(Guest post by Barry Garelick)

In Jay Greene’s recent blog post, “The Dead End of Scientific Progressivism,” he points out that Vicki Phillips, head of education at the Gates Foundation misread her Foundation’s own report. Jay’s point was that Vicki continued to see what she and others wanted to see: “‘Teaching to the test makes your students do worse on the tests.’ Science had produced its answer — teachers should stop teaching to the test, stop drill and kill, and stop test prep (which the Gates officials and reporters used as interchangeable terms).”

I was intrigued by the education establishment’s long-held view as Jay paraphrased it. This view has become one of the “enduring truths” of education and I have heard it expressed in the various classes I have been taking in education school the last few years. (I plan to teach high school math when I retire later this year). In terms of math education, ed school professors distinguish between “exercises” and “problems”. “Exercises” are what students do when applying algorithms or routines they know and can apply even to word problems. Problem solving, which is preferred, occurs when students are not able to apply a mechanical, memorized response, but rather have to apply prior knowledge to solve a non-routine problem. Moreover, we future teachers are told that students’ difficulty in solving problems in new contexts is evidence that the use of “mere exercises” or “procedures” is ineffective and they are overused in classrooms. One teacher summed up this philosophy with the following questions: “What happens when students are placed in a totally unfamiliar situation that requires a more complex solution? Do they know how to generate a procedure? How do we teach students to apply mathematical thinking in creative ways to solve complex, novel problems? What happens when we get off the ‘script’?”

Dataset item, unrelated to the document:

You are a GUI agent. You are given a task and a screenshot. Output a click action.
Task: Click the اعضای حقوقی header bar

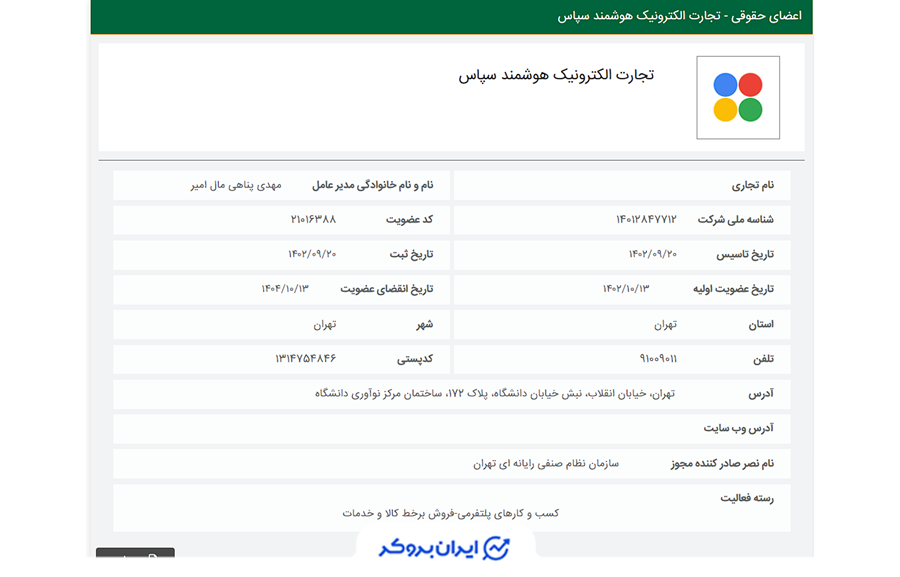tap(450, 16)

As someone who learned math largely though mere exercises and who now creatively applies math at work, I have to question this thinking. I believe that students’ difficulty in solving new problems is more likely to be because 1) applying prior knowledge to new or non-routine problems is hard for everyone, and 2) it is even harder for students who may lack the requisite knowledge and/or mastery of skills—not because they possess such knowledge and mastery. So while the educationists distinguish between “exercises” and “problems”, the view refuses to distinguish between novices and experts.

Daniel Willingham, a cognitive scientist who teaches at the University of Virginia, finds the distinction between novice and expert to be quite important. He maintains that it takes time and effort for knowledge to accumulate to the point that connections between learned material and new and difficult problems can be made. Willingham refers to the difficulty that novices have with thinking critically as “inflexible thinking.” In fact, he characterizes such difficulty as perfectly normal and to be expected among students. Willingham argues that understanding the deep structures of a discipline such as mathematics is an important goal of education, “but if students fall short of this, it certainly doesn’t mean that they have acquired mere rote knowledge and are little better than parrots.” Rather, they are making the small steps necessary to develop better mathematical thinking. Simply put, no one leaps directly from novice to expert.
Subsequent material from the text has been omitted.